Looking at the middle ground and looking for the deployment sweet spot, we need to think about what happens if we start a new business from scratch with modest capital investment and limited physical equipment or resources.
In this scenario, it of course makes sense to use as many suitable public cloud services as possible in the first instance; they require little or no pre-procurement expenditure and offer the maximum breadth to scale if and when the business flourishes and grows.
On that growth path, there will logically come a point at which workloads are predictable enough (and potentially privacy-related enough) to determine the use of some colocated resources.
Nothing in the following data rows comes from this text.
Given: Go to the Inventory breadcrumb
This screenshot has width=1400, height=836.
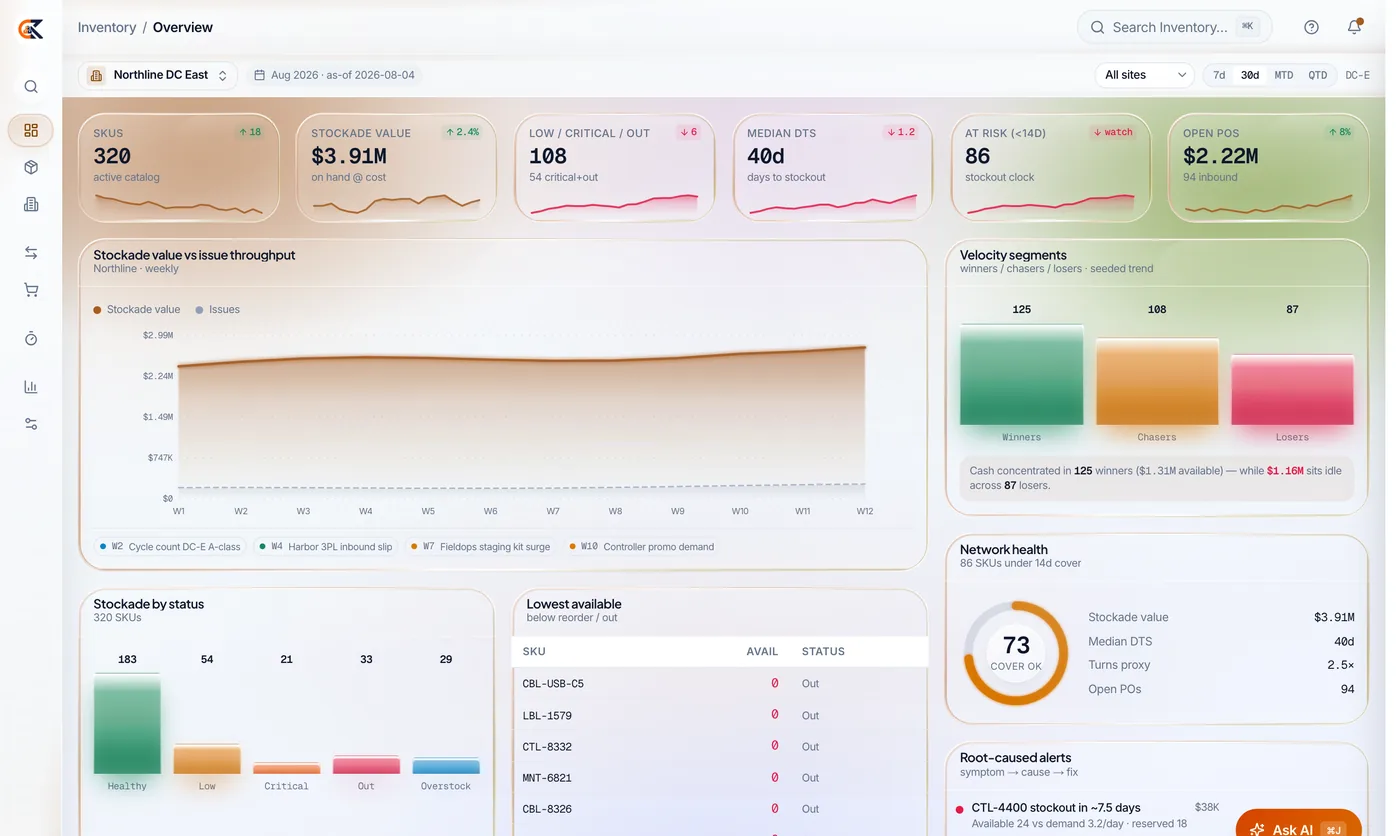Looking at the screenshot, I should coord(107,27).
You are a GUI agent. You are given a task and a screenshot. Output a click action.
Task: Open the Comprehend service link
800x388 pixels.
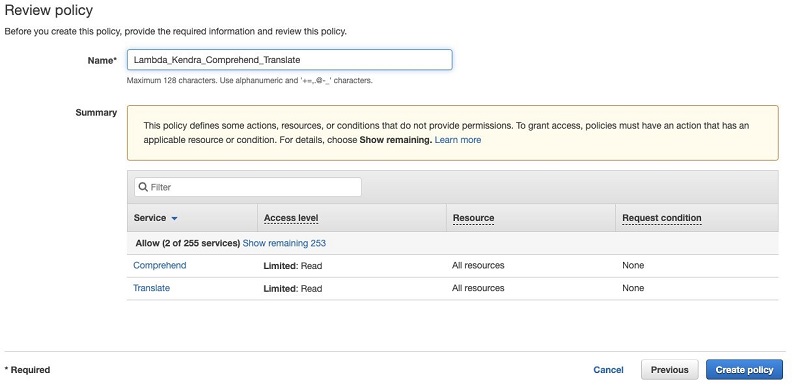(160, 265)
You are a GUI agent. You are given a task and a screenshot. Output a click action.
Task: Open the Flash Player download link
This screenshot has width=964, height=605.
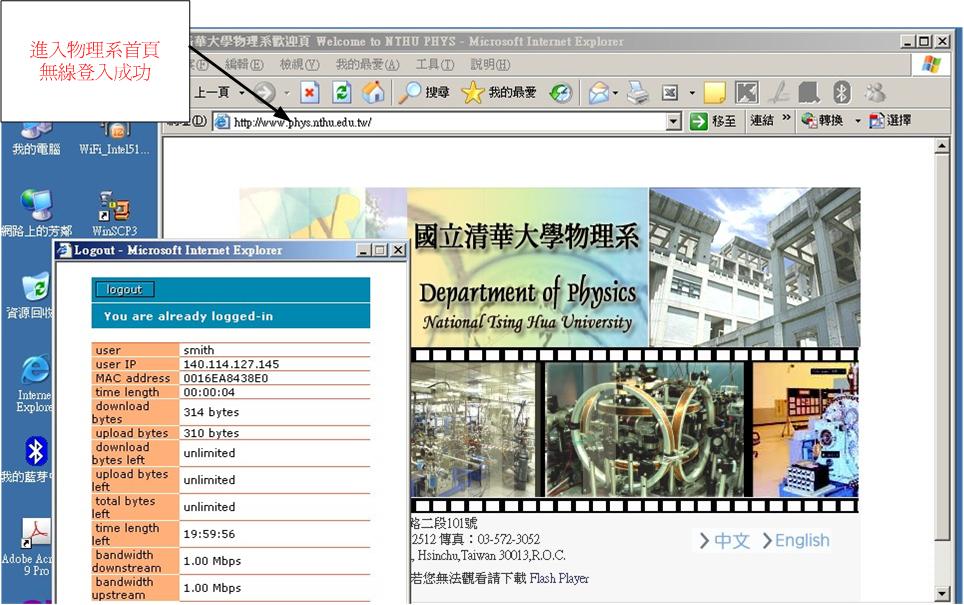click(x=559, y=578)
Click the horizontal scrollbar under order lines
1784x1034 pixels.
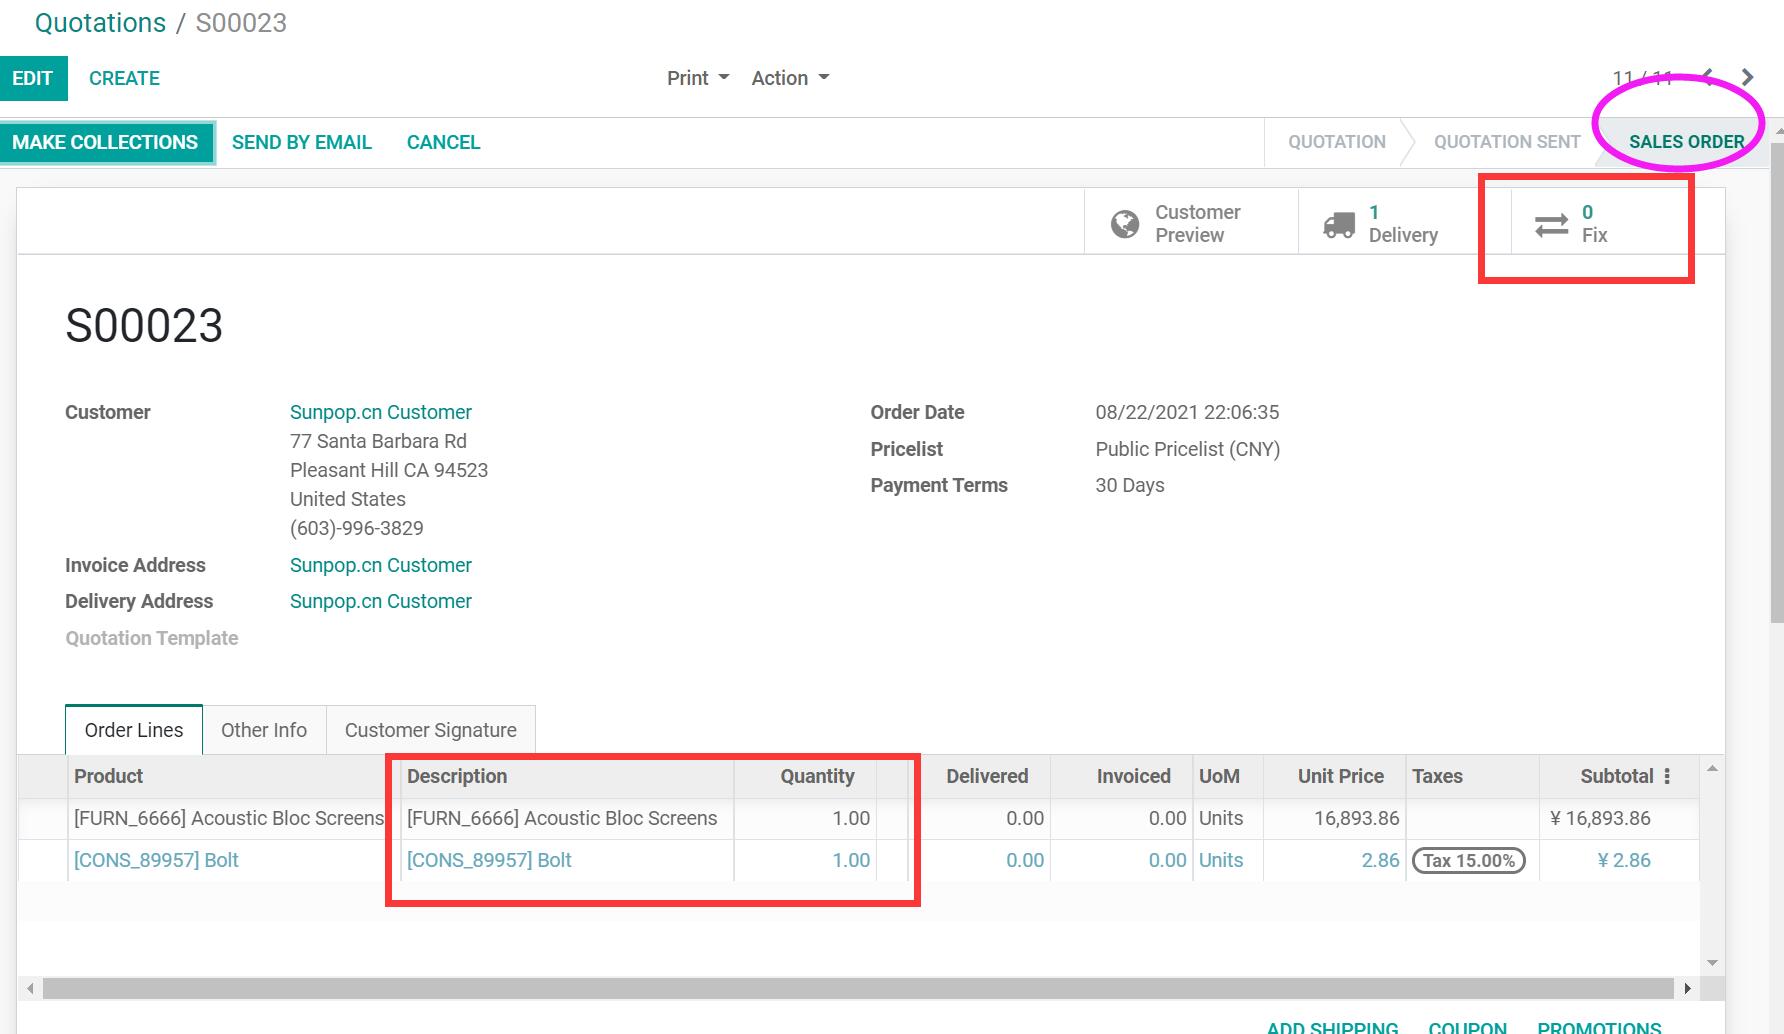(857, 988)
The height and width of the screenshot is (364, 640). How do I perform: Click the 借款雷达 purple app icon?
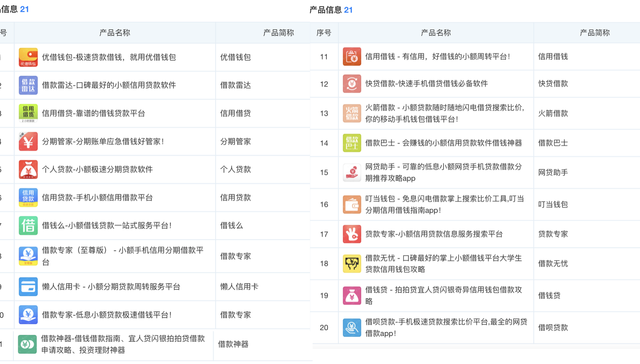coord(28,85)
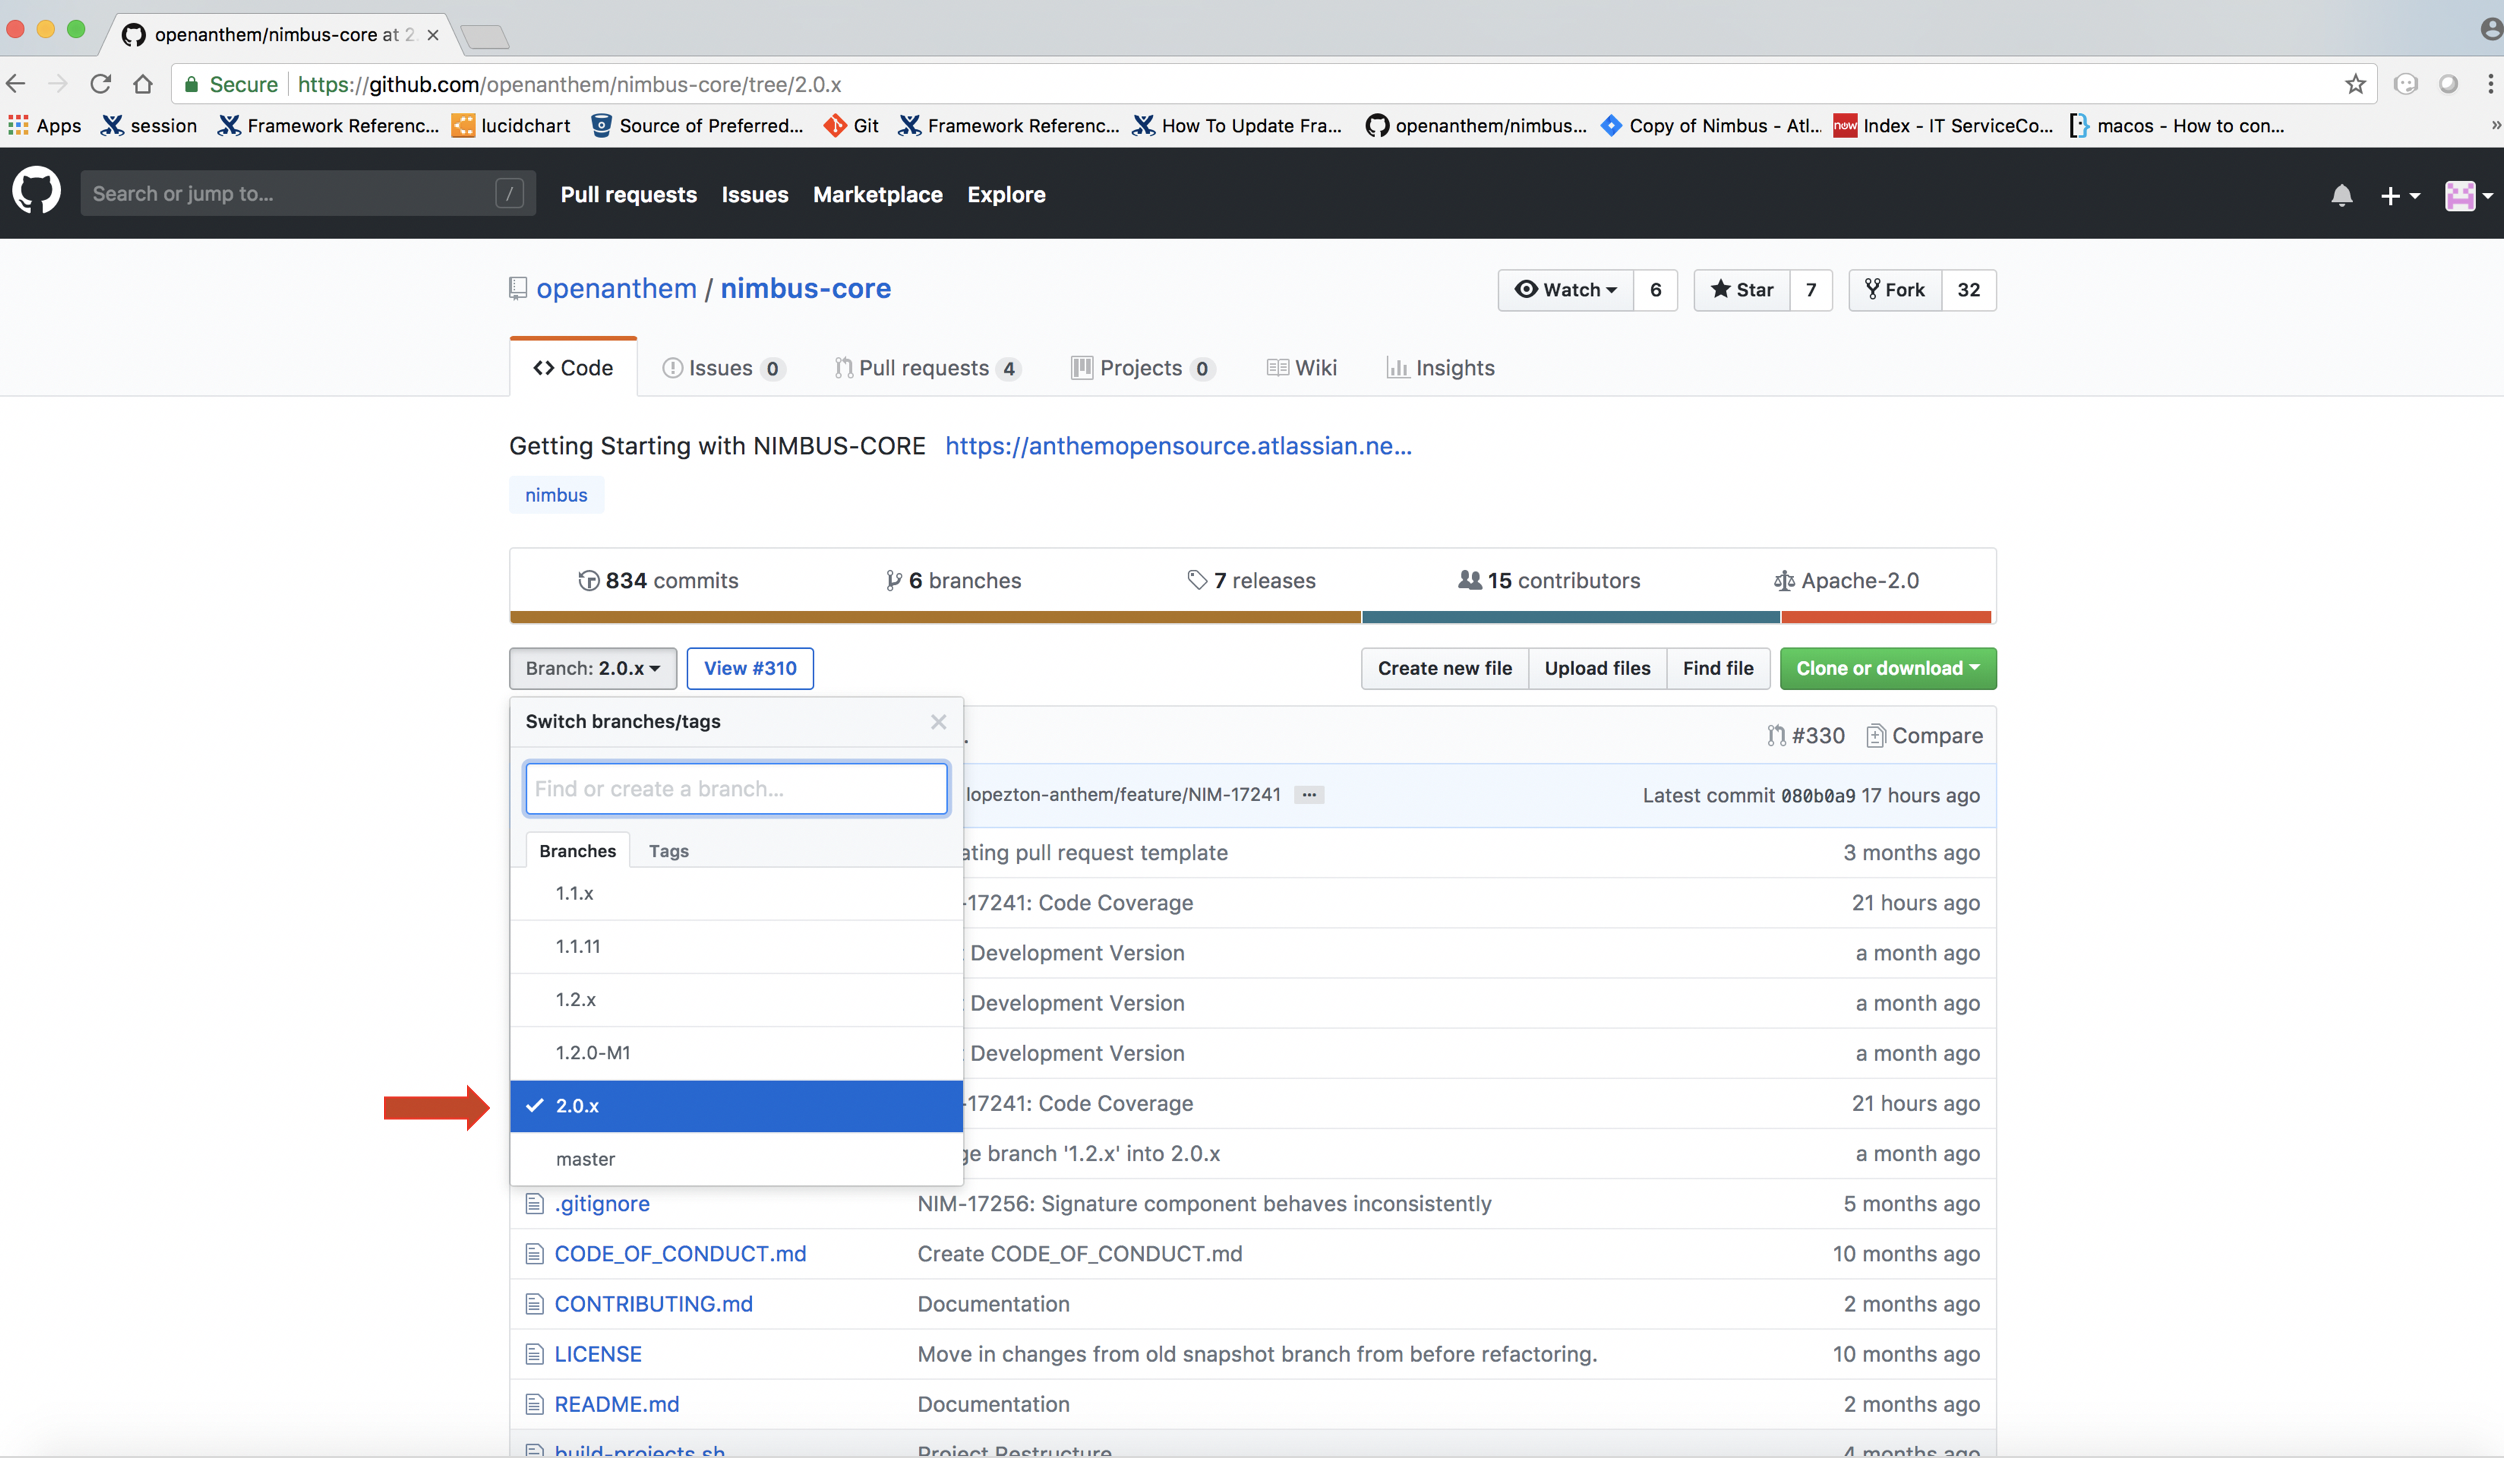This screenshot has height=1458, width=2504.
Task: Expand commit message ellipsis button
Action: pyautogui.click(x=1308, y=795)
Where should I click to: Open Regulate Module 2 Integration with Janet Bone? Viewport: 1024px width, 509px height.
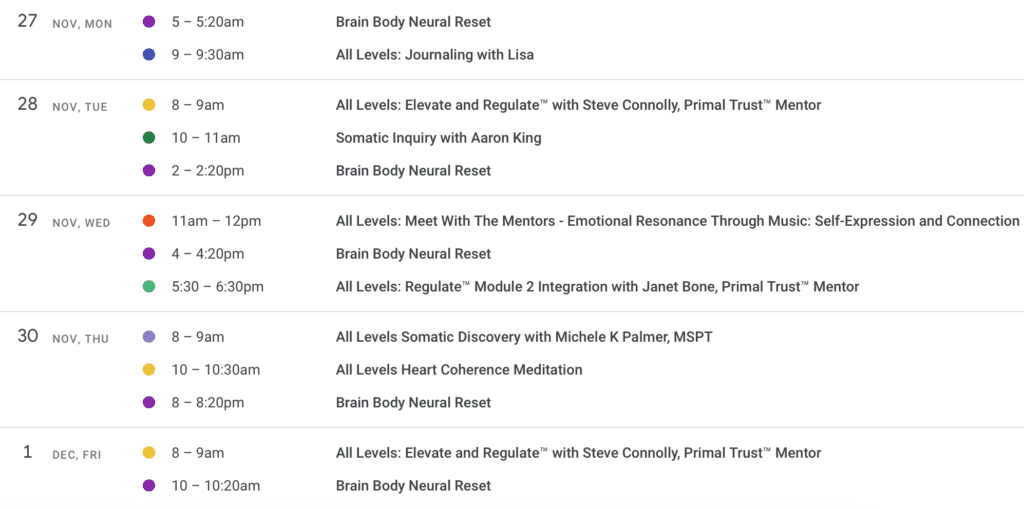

This is the straddling intersection point between public cloud and private on-premises cloud – this is hybrid cloud. Further up that growth path, the business can define an increasing number of workloads where on-premises costs can be justified. This is hybrid cloud at a more fully blown scale.
If a company has progressed to this point but then opens a new office in a new territory or country, it may very reasonably look to adopt a greater weight of public cloud in its new location.
If a business runs its New York operation with an 80% on-premises deployment and a mere 20% of resources located in public cloud to define its 80:20 hybrid split, it is entirely feasible that its new Cape Town office might be 100% public cloud.
This again is hybrid cloud. But if the business finds that it gets a better deal (commercially, or support-related, or platform-related) in one country from one particular CSP, then it may switch some workloads to Microsoft Azure, push some workloads to Google Cloud Platform, others to AWS and still others to any of the smaller tier players in this market. This is hybrid multi-cloud reality.
Many organisations now using hybrid multi-cloud may be comparatively oblivious as to why their mixed usage model has evolved. This disconnect is amplified if the gulf and the communication channel between the C-suite management function and the IT department is wide.
Understanding how, why, when and where hybrid multi-cloud deployments have resulted, what the layers and tiers within the deployed matrix of services are tasked with doing inside any given working day… and knowing which way business requirements might be developing next, will enable an organisation to manage its hybrid multi-cloud engine room with highest levels of efficiency.
If we have learned anything at this point, it is perhaps just how far hybrid multi-cloud has become a kind of de facto industry standard for prudent, strategically tactical cloud implementations. It offers the greatest scope for deployment flexibility, functional dexterity and cost optimisation.
Where we go from here is interesting. We will continue to see all of the ancillary competencies that flow alongside the wider development of cloud now more directly reflect the infrastructure resiliency that organisations can achieve with this model. Skillsets will need to be tuned, bolstered, augmented and extended in line with the specific actions of cloud architects, Site Reliability Engineers (SREs) and the now cloud-native DevOps developer+operations teams that will exist in this space.
As hybrid multi-cloud usage patterns crystallise, so will the most logical migration paths for organisations looking to complete the more advanced stages of their digital transformation initiatives.
On the road ahead, businesses will look to unify their infrastructure control mechanisms in order to straddle the full breadth of the hybrid multi-cloud IT stack that they themselves will now build, manage and operate across an increasingly connected pool of API-centric applications.
Where once we had cloud, we now have cloud multiplicity, connectivity and an occasional instance of exclusivity. It’s a small but hybrid multi-cloud world after all.